Fracking will definitely allow for reliable energy production, as well as affordable energy for all Americans. Who knows, possibly able to sell to other countries? Certainly not unless this current administration is voted out of office. The EPA needs to be disbanded, as well.

James Swygard - September 8, 2012

The radical environmentalists in our country will do everything they can to shut down using any and all of our natural resources. It is a part of the Marxist playbook to destroy capitalism in the United States. The timber, coal, fishing, hydro-power, and oil industries are prime examples.

R. K. Smith - September 8, 2012

Absolutely, let’s get with the program, we’ve wasted too much time already, now we need to get to work producing.

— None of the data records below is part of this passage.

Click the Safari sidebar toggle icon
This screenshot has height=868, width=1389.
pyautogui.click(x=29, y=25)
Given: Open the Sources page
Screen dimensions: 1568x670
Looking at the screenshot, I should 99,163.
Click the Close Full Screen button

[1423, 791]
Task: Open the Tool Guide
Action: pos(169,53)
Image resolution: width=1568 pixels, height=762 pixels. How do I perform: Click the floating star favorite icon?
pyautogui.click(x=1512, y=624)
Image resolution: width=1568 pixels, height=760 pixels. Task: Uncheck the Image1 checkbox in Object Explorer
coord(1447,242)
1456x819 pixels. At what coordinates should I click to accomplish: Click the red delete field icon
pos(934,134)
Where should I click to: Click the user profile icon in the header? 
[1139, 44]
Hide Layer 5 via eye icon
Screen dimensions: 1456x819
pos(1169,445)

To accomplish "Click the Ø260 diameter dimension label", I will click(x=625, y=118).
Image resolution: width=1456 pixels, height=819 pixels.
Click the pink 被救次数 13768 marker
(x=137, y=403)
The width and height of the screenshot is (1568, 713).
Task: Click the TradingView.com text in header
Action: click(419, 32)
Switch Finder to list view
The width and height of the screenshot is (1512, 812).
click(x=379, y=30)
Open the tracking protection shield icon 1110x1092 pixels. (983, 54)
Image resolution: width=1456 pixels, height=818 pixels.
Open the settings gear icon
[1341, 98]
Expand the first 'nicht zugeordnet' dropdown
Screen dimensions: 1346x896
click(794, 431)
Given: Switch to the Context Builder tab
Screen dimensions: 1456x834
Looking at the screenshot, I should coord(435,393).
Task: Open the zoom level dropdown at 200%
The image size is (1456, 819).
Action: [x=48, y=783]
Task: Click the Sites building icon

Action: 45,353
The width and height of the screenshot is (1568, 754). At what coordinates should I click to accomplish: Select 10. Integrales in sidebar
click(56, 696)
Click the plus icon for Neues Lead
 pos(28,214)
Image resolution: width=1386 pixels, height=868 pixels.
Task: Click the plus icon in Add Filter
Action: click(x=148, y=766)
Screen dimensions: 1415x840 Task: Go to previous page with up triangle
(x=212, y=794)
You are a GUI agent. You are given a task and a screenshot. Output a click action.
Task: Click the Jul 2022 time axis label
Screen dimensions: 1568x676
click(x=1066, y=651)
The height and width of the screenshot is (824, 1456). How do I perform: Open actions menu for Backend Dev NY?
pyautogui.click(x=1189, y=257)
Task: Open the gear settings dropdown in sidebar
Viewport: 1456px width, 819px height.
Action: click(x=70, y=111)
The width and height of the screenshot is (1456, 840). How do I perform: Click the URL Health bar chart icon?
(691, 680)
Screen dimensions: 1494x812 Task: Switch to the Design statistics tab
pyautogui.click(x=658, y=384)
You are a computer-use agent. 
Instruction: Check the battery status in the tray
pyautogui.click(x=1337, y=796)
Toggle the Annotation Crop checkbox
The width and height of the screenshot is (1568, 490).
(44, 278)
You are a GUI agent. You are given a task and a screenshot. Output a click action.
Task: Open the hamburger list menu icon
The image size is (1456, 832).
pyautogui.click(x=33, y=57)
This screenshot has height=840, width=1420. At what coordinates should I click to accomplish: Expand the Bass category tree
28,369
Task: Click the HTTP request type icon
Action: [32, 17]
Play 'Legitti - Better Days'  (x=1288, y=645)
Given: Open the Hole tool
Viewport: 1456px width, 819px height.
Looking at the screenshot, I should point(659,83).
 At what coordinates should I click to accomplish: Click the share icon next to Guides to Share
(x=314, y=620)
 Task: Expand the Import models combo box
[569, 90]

Charles J. Hayes - September 8, 2012

Yeppi! This is our last chance to extract Government from those areas in our life where private individuals and private business can flourish. Virtually everything touched by Obama and his henchmen in the Senate has done nothing to improve our economy, independence, or dignity.

Jim - September 8, 2012

Carbon Credits are a scam, and they do nothing to lesson global warming. They are like trading thin air, people used to go to jail for such schemes. They are trying to control CO2. CO2 along with O2 is the life source of this planet, Every living thing either uses CO2 or produces it. The Planet Earth would be totally dead without it. Humans could not exist. Carbon credits are the biggest dumbest scam that ever existed. They need to be declared illegal now, before they cause another collapse in our economy. They will absoluty increase the price of everything a citizen does.
Stop these fools now. It is nothing but a flim flam scam for a few to become very rich for producing and contributing Nothing at all.

Terry Branham - September 8, 2012

absolutely, drill baby drill
we need Oil independence for our economy and our national security.

Hal Schmidt - September 9, 2012

I have been working in the oil and gas industry for over 50 years and am still very active, I know that hydraulic fracturing has been used with out any problems since the 1960’s. The media is unreliable as a source for truth and honesty. Out right lies and sensational rumors and stories are spread by the press and the uninformed. The public is still as Mr. Barnum stated many years ago “a sucker (fool) is born every minute” and the world is populated with many of them.

Ben Willis - September 9, 2012

I worked as a pipeline inspector on projects in Rifle,CO, I am coservative in my views but there might be information on the concerns of the land owners in CO and North Dakota on their ground water being taminated by the fracking techniques

Randall Hale - September 9, 2012

Fracking is good. Especially fracking using hydrocarbon materials instead of water which combine with the product and are not wasted or needing to be recycled.

G. C. Sozio - September 10, 2012

Despite the so-called expert opinions, there have been too many instances of environmental pollution to assume that regulation can protect property and health. The only way to protect property and health is to require catastrophic liability insurance of such a magnitude that a BP magnitude oil spill fracking event will have enough money to pay all health claims, property damage claims and property value losses.

This should apply to all extraction industries as national policy. No adequate liability insurance; no permit.

Robert Bigelow - September 10, 2012

It is rediculous that we not take advantage of our own energy sources and reduce our dependence on the Middle East who would “stick it to us” as much as they can. I am in favor of fracking.

Robert Seklemian - September 12, 2012

The application of horizontal drilling to fracking certainly can provide a very large, reliable and safe production of energy from our public and private lands.